Magnetic Resonance Arthrography (MRA)
Evidence from 2 high and 12 moderate quality studies evaluating MRA for the diagnosis of rotator cuff tears indicates that MRA can be a useful adjunct to clinical exams and radiographs for identifying rotator cuff tears. (Duc 2006, Hahn, 2021, Magee, 2016; Groarke, 2021; Magee, 2018; Dirkx, 2020; Schreinemachers, 2009; Lee, 2018; Pfirrmann, 1999; Waldt, 2007; Herold, 2006; Probyn, 2007; Singer, 2020; Khil, 2021). A meta-analysis of 6 studies (appendix 2) analyzing the use of MRA for diagnosing all size RC tears, reported the pooled LR+ to be 20.87 (95% CI 6.65-65.47; i2 = 51.26) with the majority of studies analyzed reporting LR+ values greater than 10, suggesting that MRA is a strong rule in test. Furthermore, the studies also reported LR- values in the weak to strong range with the majority being moderate or strong.

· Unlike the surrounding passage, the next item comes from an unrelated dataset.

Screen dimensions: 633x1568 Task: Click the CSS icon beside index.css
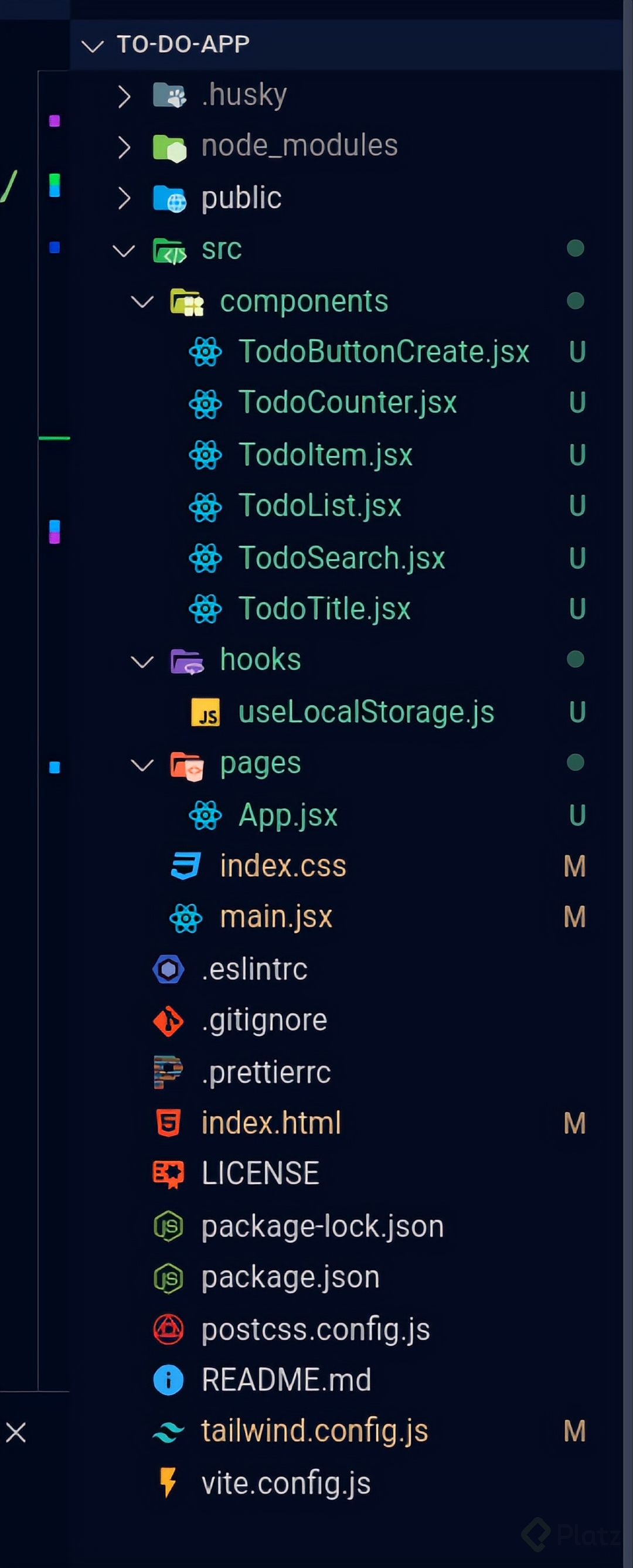186,866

Magnetic Resonance Imaging (MRI)
Evidence from eight high and thirty-three moderate quality studies evaluating MRI for the diagnosis of rotator cuff tears indicates that MRI can be a useful adjunct to clinical exam and radiographs for identifying rotator cuff tears (Bullock, 2018; Lenz, 2021; Sill, 2022; Nigues, 2022; Haider, 2024; Hahn, 2022; Zappia, 2021; Ercan, 2021, Mohtadi, 2004; Lee, 2021; Apostolopoulos, 2019; Beer, 2021; Wang, 2022; Incesoy, 2021; Ahn, 2022; Hasegawa, 2023; Jeong, 2018; Kim, 2021; Sugimori, 2022; Atinga, 2021; Kilic, 2024a; Kilic, 2024b; Ringshawl, 2020; Siriwanarangsun, 2023; Fazal Gafoor, 2023; Jung, 2024; Mi, 2024; Sabharwal, 2019; Zhu, 2022; Gill, 2023; Li, 2023a; Magee, 2016; Groarke, 2021; Magee, 2018; Dirkx, 2020; Wagner, 2021; Chowdhury, 2023; Tang, 2019; Li, 2023b; Thiagarajan, 2021; Gowda, 2024). A meta-analysis of 8 studies (appendix 2) analyzing the use of MRI for diagnosing all size RC tears reported the pooled LR- to be 0.10 (95% CI 0.06-0.14; i2 = 8.15) suggesting that MRI is a strong rule out test. Furthermore, the studies also reported LR+ values in the poor to strong range with the majority being in the weak to strong range.
CT
Evidence from five moderate quality studies evaluating CT for the diagnosis of rotator cuff tears indicates that CT can be a useful adjunct to clinical exam and radiographs for identifying rotator cuff tears (Allam, 2019; Dirkx, 2020; Magee, 2018; Ma, 2022; Gomez-Vieira, 2019). This evidence was upgraded to be included with this strong recommendation because it is widely available and may be demanded clinically where MRI is not available. Furthermore, the use of CT in diagnosing RC tears may be useful for patients with cardiac restrictions.